> **EXTRAIT DU TEXTE**
•••
Paroissien pendant 10 ans à St Nizier, c’est dans cette église qu’ont eu lieu le baptême de mon épouse, japonaise, et de nos trois enfants. J’y ai officié comme apprenti-guide pendant 5 années environ, et j’ai toujours rêvé peindre un chemin de croix pour ce bijoux gothique qui n’en avait pas, mais la beauté de l’édifice et le poids des siècles et de la sainteté des martyrs de Lyon qui y sont vénérés m’impressionnaient beaucoup.

Me persuadant que le patrimoine d’une église -que je vénère tant- n’était pas pour autant une idée immuable et figée, j’osai faire une proposition spontanée au Curé de St Nizier, le Père Hugues Jeanson au mois de novembre 2016. Je lui présentai deux toiles : un Christ outragé et une Piéta.

La proposition, d’abord laissée en suspens, fut reprise par un groupe de paroissiens eux-même, qui, touchés par l’actualisation de la Passion, ont obtenu du curé son accord par leur obstination. Ce dernier prit ensuite la tête d’un trio de paroissiens chargés du projet, et notamment d’en recueillir les fonds au moyen d’un financement participatif en avril 2019 (Crédofounding), campagne qui obtint un très bel accueil.

Le « calvaire » allait alors aussi devenir un peu le mien : deux ans et demi de travail, l’esprit et l’âme travaillés, labourés par ce sujet si grave. Mais quel bonheur ce projet m’a apporté : celui de savoir profondément que l’on est en train d’accomplir ce pourquoi on est venu sur cette terre…

Il m’a fallut dessiner des dizaines de croquis, puis peindre à l’huile pendant 4 mois l’ensemble du cycle sur un demi-format, enrôler mes anciens élèves en leur expliquant l’Histoire, préparer les tableaux vivants en fabriquant une croix de 3m50 et 70 kgs et y crucifier sans douleur un élève s’appelant Elie et sosie du Christ, aller au bout de 3 journées de poses avec à chaque fois une quinzaines d’acteurs bénévoles et bouleversants de générosité et de justesse … J’ai ensuite préparé mes 15 panneaux de bois à l’ancienne comme les peintres d’icônes, à l’aide de 7 couches poncées d’enduit traditionnel. Je pouvais enfin commencer la peinture des Stations !
•••
> **DONNÉES FOURNIES**
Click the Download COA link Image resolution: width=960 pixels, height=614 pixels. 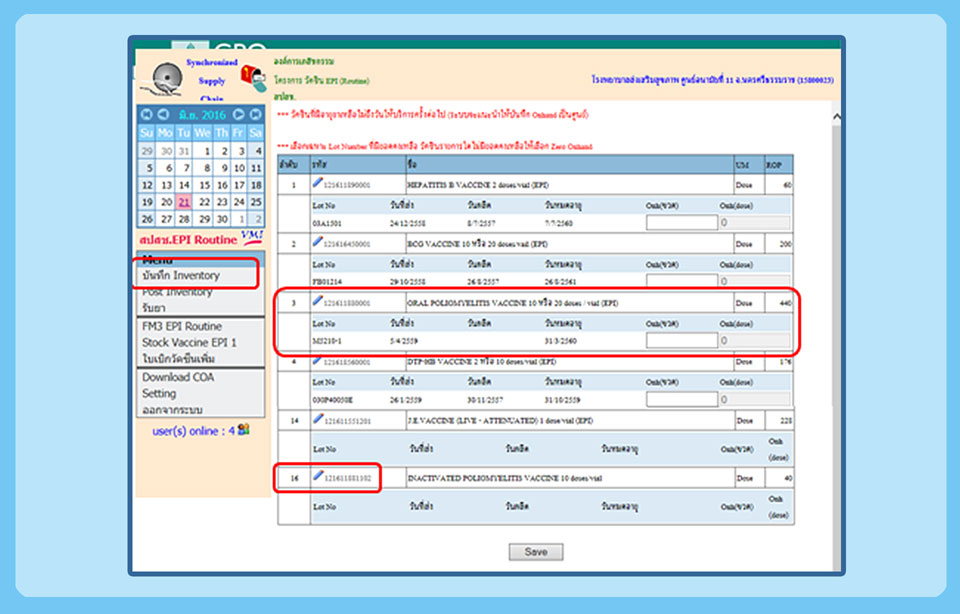[x=178, y=377]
•••
> **CONSIGNE**
D'après le texte sur le chemin de croix de St Nizier, combien de couches d'enduit ont été appliquées sur les panneaux de bois ? Les données n'interviennent pas dans cet exercice.

> **RÉPONSE ATTENDUE**
Sept couches poncées d'enduit traditionnel.